# Crankbaits



## Delawarebass (Jan 12, 2011)

When it comes to fishing crankbaits, there are always a million questions, with just about as many answers. Some of the common questions of what kind, what colors, when and where to use them, are going to be answered in this guide. There will always be new products and new ideas that may or may not work, but hopefully the following guide will give you the answers to most of the questions that are constantly being asked by the beginner to the advanced angler.




"WHAT ARE CRANKBAITS?"




There are as many manufacturers of crankbaits as there are colors. Some of the more popular makers of crankbaits are Luhr Jensen, Mann's,Bomber, Storm, Berkley, Bill Lewis, Rapala, Lucky Craft and Rebel. There are of course, many more, including hundreds of custom made crankbaits by individuals and smaller companies.


Crankbaits are minnow imitating lures, that float and/or suspend in the water column, have different sized lips and body shapes, and some have no lips at all. They come in a variety of sizes, colors, shapes, and weights, all of which are designed for a particular action and depth, to closely simulate a fleeing or injured baitfish or crawfish. First we will start with the floating and suspending variety of fat and slim bodied crankbaits.




"BODY SHAPES"




The different body shapes that are offered all have distinct advantages over each other at different times of the year, depending mostly on water temperature, and the size of the baitfish available in that particular body of water. There are always exceptions to the rules, but basically the slimmer, flat sided crankbaits, that float, and/orsuspend, are better early and late in the year, when the water temperatures are below 60 degrees. The flat sided crankbaits will mimic a fleeing crawfish early in the year, and the best colors at that time are shades of red or brown.







The proper depth is very important, as you want the bait as close to the bottom as possible to simulate a feeding or fleeing crawfish.

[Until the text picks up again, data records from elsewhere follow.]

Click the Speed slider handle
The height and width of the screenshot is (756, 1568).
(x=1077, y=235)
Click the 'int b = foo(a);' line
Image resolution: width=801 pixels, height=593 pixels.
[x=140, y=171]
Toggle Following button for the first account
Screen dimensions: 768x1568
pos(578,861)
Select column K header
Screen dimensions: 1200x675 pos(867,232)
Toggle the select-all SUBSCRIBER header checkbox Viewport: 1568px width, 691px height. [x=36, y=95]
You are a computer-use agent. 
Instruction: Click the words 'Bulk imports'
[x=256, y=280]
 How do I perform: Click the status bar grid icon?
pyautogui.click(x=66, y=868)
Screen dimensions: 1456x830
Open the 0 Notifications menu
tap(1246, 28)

The lures with the flat sides have a neutral buoyancy, which is very important in making the lure perform like a real crawfish. I like touse a bait that has a bill made to bump against rocks and other cover to achieve this result without getting hung up or breaking. The flat sided crankbaits help me do this.


The Bomber Flat A is also a good choice for this, and catch a lot of pre-spawn bass with this bait, using a slow steady retrieve. In the fall, I use different shad patterns like Pearl, or Chrome, for bass that are suspending this time of year. I use a steady, slow to medium retrieve for this, sometimes bumping into objects, but most of the time a steady retrieve has worked best at this time of year.


In a tournament in the fall, I boated a 18 pound stringer, using this method, to win the tournament and take big bass with a 4 pounder.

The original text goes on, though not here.